Juliet became a devoted participant at Button Hole’s junior golf programs. “Coming from a not so wealthy family, (Button Hole) allowed me to hit as many golf balls as I wanted to without paying so much money, and also allowed me to play such a great short course,” she said.
Many of the same programs that were launched when Button Hole opened in 2001 continue today. Youngsters 8 and older can take a series of lessons, then get the chance to play golf and use the practice range for $1.In the 2009-10 school year, more than 1,600 children from Providence public school participated in programs at the center.
Vongphoumy's progression has been remarkable. In 2008, her freshman year, she became the first girl to win the Rhode Island Interscholastic League co-ed individual golf title. With the dream of playing professionally, Juliet transferred to South Carolina’s Hilton Head Prep the following year.
“Juliet has a perfect mindset for golf. She putts like Brad Faxon and she can practice for hours on end and not get bored,” Hanna said.
“Golf has had a major impact on my life,” said Juliet. “I was a pretty shy person before I began to play.”

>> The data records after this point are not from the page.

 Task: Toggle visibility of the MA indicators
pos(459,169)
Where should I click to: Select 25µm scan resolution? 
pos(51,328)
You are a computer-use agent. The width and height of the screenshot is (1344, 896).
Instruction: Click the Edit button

Through golf, she has learned how to carry herself with confidence and she plays with a calm demeanor, seemingly oblivious to distractions and pressure.
Golf continues to open new doors for Juliet. “It’s just amazing where golf has brought me,” she said. “I’ve met so many generous people who have helped me get to where I am now. I have choices of colleges right now – (I’m) having coaches look at me and I’m looking at places I never thought were a choice for me.”
Juliet has returned home from South Carolina, and her family continues to visit Button Hole. In December 2009, she won the U.S. Junior Masters, an international event. Last month, she finished fourth in the same event at TPC Sawgrass in Ponte Vedra Beach, Fla.
Juliet is making the most of her opportunities. “My parents always told me and my sisters we are so lucky to be in America,” she said. “They struggled to feed their family. I sometimes took that for granted, but I understand now.”
Alex Ray is a former Fellow with the USGA's Grants and Fellowship Program.